Your SaaS Strategy Is a Slow-Motion Surrender

If you're outsourcing capability to save risk, you're buying a ticket to irrelevance.

Let me be blunt: if your organisation's technology strategy is "buy SaaS, outsource risk, avoid building," you are actively engineering your own decline.

Not slowly. Not eventually. Now.

While you're sitting in procurement meetings debating vendor shortlists, your competitors are building. While you're waiting for your SaaS provider's roadmap to maybe include that feature you desperately need, someone smaller and hungrier is shipping it this week. While you're paying per-seat licensing fees that grow every year, they're investing that money in capability that compounds.

You think you're being safe.

You're being eaten alive.


The Outsourcing Risk Fallacy

Here's the logic I hear constantly from enterprise leaders:

"We buy SaaS because we want to outsource risk. We don't want to maintain systems. We don't want to worry about security. We don't want the headache of building and supporting software."

This sounds reasonable.
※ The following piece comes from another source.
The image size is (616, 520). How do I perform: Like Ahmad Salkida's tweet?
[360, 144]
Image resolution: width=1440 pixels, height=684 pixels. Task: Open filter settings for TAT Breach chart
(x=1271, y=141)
It isn't.

What you're actually saying is: "We don't want to develop the capability to solve our own problems."

And what you're actually doing is: "We're paying someone else to own our competitive advantage."

Think about that. The systems that run your business, that shape your customer experience, that differentiate you from competitors, you've handed control of those to vendors whose primary obligation is to their shareholders, not to your success.

Your "outsourced risk" is actually outsourced capability. And capability is the only thing that matters.


Your Vendor Doesn't Care About Your Success

I need you to understand something that should be obvious but somehow isn't:

Your SaaS vendor does not care whether you succeed.

They care whether you renew. Those are different things.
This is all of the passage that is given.